What is required
In the entries below, find the string "computer" and return each line holding it.

Stored records
-*-*-
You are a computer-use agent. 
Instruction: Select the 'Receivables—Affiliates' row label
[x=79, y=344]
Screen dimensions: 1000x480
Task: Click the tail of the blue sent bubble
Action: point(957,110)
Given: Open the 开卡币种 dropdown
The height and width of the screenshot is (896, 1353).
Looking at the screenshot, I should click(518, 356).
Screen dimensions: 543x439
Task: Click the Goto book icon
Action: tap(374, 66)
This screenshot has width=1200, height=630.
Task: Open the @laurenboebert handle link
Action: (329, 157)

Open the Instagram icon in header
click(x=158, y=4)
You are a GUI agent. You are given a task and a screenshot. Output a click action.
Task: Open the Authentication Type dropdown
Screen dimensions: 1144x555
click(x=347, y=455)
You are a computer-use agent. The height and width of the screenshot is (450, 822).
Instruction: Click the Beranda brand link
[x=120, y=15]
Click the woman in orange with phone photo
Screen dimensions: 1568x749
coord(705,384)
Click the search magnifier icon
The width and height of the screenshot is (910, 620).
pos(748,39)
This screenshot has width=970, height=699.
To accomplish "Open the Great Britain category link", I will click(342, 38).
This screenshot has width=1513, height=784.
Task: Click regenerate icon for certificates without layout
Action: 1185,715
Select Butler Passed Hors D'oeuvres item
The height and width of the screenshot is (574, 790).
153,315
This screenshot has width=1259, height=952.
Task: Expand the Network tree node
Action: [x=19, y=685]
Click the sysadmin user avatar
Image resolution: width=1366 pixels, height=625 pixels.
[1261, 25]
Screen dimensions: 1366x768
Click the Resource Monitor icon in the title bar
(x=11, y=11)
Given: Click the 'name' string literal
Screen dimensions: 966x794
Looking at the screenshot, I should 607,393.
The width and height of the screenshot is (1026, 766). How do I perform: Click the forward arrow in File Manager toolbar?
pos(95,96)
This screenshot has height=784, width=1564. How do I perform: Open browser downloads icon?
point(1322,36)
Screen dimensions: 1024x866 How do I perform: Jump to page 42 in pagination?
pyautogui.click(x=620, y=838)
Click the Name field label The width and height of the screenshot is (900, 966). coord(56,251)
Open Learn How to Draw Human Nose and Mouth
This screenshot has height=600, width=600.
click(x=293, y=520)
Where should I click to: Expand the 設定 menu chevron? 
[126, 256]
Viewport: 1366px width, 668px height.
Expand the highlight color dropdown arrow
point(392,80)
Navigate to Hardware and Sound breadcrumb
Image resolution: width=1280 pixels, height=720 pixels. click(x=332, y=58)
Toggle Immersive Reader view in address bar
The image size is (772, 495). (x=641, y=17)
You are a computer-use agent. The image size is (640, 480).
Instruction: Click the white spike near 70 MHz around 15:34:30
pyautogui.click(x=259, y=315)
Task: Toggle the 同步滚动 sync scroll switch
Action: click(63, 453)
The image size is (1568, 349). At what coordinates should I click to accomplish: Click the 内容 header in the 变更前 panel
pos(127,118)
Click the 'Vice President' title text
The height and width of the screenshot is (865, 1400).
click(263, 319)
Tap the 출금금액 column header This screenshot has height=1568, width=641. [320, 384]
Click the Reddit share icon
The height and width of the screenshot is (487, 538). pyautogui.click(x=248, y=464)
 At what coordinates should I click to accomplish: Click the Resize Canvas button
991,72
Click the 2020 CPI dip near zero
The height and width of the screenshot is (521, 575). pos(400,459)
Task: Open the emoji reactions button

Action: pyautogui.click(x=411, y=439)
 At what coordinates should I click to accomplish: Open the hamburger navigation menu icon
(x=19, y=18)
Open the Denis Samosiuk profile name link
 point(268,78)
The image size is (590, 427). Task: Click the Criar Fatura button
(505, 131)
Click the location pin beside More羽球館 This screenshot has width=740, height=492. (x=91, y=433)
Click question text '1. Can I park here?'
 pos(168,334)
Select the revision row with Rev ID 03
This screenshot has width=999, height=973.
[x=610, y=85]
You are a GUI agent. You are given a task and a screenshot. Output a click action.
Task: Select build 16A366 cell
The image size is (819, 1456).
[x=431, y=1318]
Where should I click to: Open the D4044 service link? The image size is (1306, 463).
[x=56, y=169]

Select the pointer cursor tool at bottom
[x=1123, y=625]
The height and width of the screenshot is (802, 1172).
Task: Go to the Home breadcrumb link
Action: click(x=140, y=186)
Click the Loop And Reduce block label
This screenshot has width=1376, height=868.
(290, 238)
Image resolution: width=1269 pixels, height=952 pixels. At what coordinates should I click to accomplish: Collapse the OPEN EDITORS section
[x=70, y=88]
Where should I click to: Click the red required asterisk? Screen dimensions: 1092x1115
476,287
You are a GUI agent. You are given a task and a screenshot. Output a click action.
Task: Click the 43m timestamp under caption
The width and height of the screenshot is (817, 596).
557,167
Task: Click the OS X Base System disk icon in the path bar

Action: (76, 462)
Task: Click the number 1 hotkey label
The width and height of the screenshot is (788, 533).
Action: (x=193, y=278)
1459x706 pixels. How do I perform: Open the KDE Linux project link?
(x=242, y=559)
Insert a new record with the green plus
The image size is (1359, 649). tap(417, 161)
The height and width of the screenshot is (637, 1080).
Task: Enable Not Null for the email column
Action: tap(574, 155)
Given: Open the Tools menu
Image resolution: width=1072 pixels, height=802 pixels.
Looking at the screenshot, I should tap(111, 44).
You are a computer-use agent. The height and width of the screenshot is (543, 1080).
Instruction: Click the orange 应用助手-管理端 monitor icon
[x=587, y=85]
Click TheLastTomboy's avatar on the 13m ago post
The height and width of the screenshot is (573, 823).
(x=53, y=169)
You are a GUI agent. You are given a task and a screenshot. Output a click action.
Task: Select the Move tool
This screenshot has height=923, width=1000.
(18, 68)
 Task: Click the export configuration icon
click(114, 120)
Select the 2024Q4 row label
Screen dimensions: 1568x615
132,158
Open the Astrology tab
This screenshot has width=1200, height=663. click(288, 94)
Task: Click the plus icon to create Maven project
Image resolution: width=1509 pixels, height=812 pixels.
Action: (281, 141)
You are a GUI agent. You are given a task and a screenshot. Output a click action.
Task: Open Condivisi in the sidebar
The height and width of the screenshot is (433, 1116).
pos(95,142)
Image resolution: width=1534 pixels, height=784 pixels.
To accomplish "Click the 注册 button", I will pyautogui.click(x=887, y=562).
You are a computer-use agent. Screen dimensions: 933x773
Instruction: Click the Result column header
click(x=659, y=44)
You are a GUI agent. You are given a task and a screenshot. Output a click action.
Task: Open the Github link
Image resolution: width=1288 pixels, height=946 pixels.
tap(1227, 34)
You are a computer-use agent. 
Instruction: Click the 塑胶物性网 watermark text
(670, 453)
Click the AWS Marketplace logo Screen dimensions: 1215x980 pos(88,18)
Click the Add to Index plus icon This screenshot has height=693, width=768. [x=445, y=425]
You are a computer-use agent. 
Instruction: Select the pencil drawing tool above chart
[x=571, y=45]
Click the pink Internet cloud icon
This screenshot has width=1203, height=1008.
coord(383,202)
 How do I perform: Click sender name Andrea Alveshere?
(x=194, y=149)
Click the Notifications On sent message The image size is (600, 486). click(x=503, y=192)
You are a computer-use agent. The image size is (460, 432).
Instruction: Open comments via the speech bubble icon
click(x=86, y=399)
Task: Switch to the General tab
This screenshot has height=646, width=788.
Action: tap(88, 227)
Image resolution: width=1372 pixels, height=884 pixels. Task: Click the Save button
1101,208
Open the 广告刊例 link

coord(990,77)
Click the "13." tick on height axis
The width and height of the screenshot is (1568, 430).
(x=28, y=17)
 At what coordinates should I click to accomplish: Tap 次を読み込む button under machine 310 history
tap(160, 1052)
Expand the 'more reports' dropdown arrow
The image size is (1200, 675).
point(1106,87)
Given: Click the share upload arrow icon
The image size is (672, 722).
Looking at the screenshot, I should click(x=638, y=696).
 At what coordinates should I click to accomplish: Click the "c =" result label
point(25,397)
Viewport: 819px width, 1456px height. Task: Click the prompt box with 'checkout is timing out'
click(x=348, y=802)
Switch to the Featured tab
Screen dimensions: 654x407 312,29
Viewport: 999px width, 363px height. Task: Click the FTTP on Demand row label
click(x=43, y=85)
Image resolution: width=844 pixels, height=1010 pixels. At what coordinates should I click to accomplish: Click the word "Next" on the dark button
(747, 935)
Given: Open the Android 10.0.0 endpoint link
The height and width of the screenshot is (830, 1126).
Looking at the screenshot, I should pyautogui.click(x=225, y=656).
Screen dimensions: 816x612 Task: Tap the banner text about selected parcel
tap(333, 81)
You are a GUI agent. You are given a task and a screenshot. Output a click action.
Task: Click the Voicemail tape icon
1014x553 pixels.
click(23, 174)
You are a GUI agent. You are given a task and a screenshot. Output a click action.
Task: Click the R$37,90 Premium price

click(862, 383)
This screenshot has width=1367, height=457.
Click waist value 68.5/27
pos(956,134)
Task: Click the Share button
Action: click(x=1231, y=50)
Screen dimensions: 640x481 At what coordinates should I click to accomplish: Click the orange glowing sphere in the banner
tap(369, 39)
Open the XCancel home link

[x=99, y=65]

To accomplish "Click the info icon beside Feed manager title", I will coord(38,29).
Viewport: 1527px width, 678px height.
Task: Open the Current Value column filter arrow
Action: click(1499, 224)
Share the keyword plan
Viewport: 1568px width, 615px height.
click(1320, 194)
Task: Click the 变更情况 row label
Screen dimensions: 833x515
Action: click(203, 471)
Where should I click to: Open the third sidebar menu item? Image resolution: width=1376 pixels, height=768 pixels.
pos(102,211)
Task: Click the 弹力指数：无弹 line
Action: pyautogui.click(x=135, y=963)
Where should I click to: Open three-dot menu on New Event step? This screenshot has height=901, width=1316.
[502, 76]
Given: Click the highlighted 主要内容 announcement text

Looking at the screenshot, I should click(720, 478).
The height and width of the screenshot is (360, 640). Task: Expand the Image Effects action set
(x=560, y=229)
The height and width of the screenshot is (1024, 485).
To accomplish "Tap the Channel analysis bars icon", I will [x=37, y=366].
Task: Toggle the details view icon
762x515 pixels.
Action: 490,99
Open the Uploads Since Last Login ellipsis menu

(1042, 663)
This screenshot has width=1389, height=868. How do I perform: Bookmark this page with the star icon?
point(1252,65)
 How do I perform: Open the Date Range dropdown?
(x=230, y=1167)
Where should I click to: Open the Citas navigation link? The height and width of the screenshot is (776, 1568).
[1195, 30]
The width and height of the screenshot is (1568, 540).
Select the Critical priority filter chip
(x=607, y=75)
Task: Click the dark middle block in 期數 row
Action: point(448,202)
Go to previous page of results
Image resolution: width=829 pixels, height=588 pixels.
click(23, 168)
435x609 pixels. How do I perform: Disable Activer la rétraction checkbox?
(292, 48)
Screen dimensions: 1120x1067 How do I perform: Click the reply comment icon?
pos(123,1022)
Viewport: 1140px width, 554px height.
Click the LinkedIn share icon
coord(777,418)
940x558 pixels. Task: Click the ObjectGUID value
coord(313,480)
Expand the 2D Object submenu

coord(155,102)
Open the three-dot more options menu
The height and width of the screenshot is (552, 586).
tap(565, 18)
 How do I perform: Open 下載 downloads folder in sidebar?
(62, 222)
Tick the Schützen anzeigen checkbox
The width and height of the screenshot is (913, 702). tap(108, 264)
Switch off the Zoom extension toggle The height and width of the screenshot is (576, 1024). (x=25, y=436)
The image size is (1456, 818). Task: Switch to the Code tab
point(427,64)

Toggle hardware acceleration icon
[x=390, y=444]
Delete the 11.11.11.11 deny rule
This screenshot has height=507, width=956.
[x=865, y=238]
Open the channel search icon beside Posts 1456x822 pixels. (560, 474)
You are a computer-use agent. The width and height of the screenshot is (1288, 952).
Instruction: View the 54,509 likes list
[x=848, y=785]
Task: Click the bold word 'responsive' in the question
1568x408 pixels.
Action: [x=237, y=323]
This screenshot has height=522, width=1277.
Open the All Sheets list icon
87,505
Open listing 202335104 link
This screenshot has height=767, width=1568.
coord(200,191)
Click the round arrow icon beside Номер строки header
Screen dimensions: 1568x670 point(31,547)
-*-*-
Response to the exercise
You are a computer-use agent. 
You are a computer-use agent. The height and width of the screenshot is (450, 822).
You are a computer-use agent. The image size is (640, 480).
You are a computer-use agent. The height and width of the screenshot is (543, 1080).
You are a computer-use agent. Screen dimensions: 933x773
You are a computer-use agent. 
You are a computer-use agent. 
You are a computer-use agent. The image size is (460, 432).
You are a computer-use agent. The width and height of the screenshot is (1288, 952).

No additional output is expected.